Furthermore, the researchers found that the tumors made GABA using a different set of biochemical reactions than normal. Key enzymes involved in the production of these compounds were switched on in poor-prognosis malignant metastatic tumors.
“The mouse model was an important beginning point for our investigation,” said the study’s lead author, Joseph E. Ippolito, a graduate research assistant in the University’s National Institutes of Health-supported Medical Scientist Training Program. “We took information about what genes were expressed in the mouse tumors, made computer-assisted predictions about what type of metabolism was going on in these abnormal cells compared to their normal noncancerous counterparts, and used new, powerful metabolite detectors to verify that these compounds were actually being made.
“We then took information gained from the mouse and asked whether the same human genes are expressed in poor prognosis as opposed to good prognosis human tumors. We found that the human genes that give rise to the key enzymes required to produce these metabolites were invariably switched on the poor prognosis but not the good prognosis tumor groups.”
Gordon added, “Most people understand the revolution in medicine to be a DNA-centered search for mutations in genes that cause disease. This study illustrates another layer of the revolution — understanding how certain diseases, in this case cancer, are linked to abnormalities in cellular metabolism — an area called ‘metabolomics.’
“We’ve described a unique tumor-associated pattern that we hope will provide new ways to diagnose these poor prognosis cancers earlier and to implement more effective treatments.”
The researchers believe that metastatic neuroendocrine tumor cells use GABA signaling processes to communicate with each other and with their environment.
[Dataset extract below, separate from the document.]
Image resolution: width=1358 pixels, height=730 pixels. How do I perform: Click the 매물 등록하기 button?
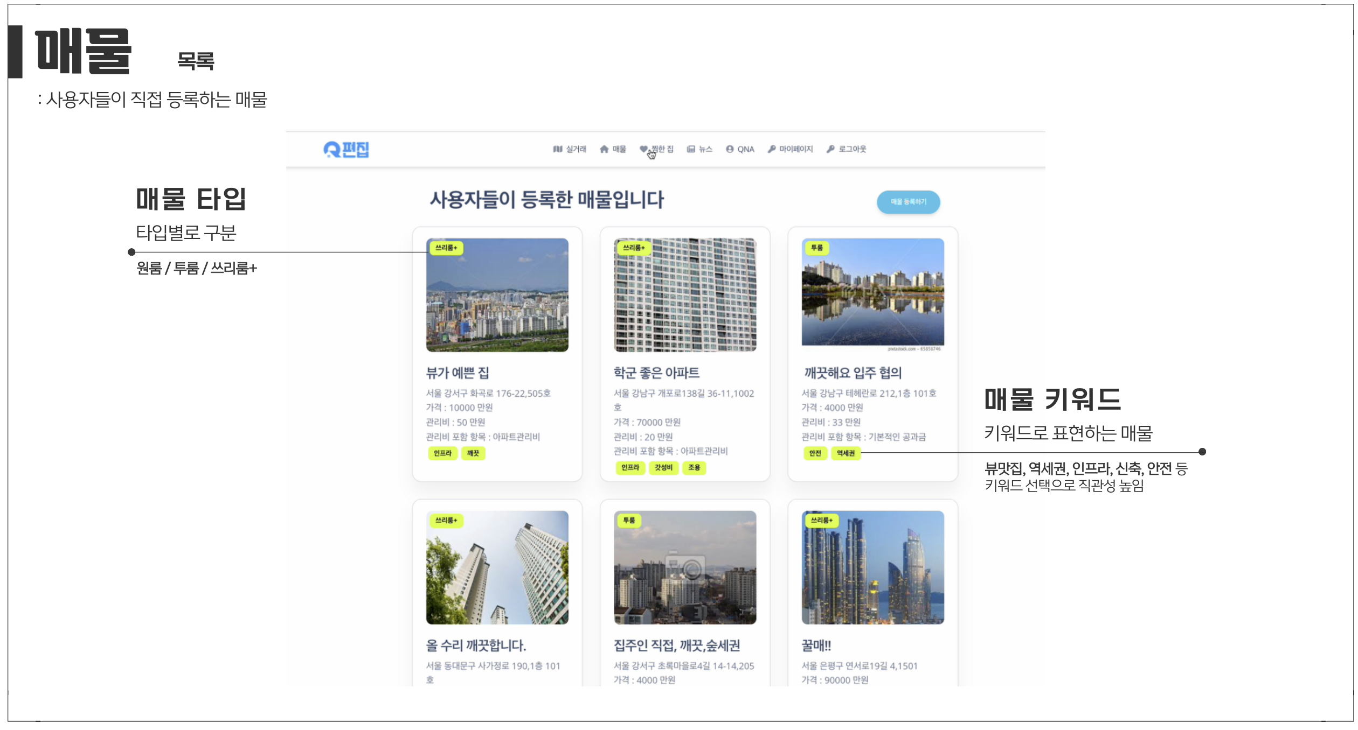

“Through carefully planned clinical trials, we may be able to evaluate the therapeutic potential of already available drugs that affect GABA signaling to treat these aggressive types of cancers,” Ippolito said.
The association of GABA with aggressive tumors was uncovered by a novel combination of techniques that can now be employed for further identification of substances linked to tumors and other diseases.
The resulting information will significantly advance diagnosis and treatment options.
“We used a way to cross from basic sequence information in genomes to information about the substances likely to arise in tumors,” Ippolito said.
The researchers first analyzed the activity of genes in the mouse tumors using GeneChips, miniaturized arrays of gene sequences, to obtain information about how active each gene in tumors is.
They combined the mouse data with parallel data from 182 human tumors. Then, the gene-activity data was fed into sophisticated software that supplied the researchers with a prediction about which metabolic reactions were revved up in the tumors and which were slowed down.
The last piece of the puzzle was supplied by a highly sensitive instrument, called a mass spectrometer, that measured the products of cellular metabolism. The mass spectrometer measurements were cross-checked with the gene activity data and the predictions of metabolic reactions.
This set of techniques demonstrated the link between abnormal GABA production and aggressive tumors.
“We are able to examine not just genes, not just proteins, but the chemistry that underlies diseased tissues,” Gordon said. “Computational, experimental and instrumental tools are now available to tackle metabolomics and then translate lessons learned at the laboratory bench to the patient’s bedside, as called for by the University’s BioMed 21 initiative.”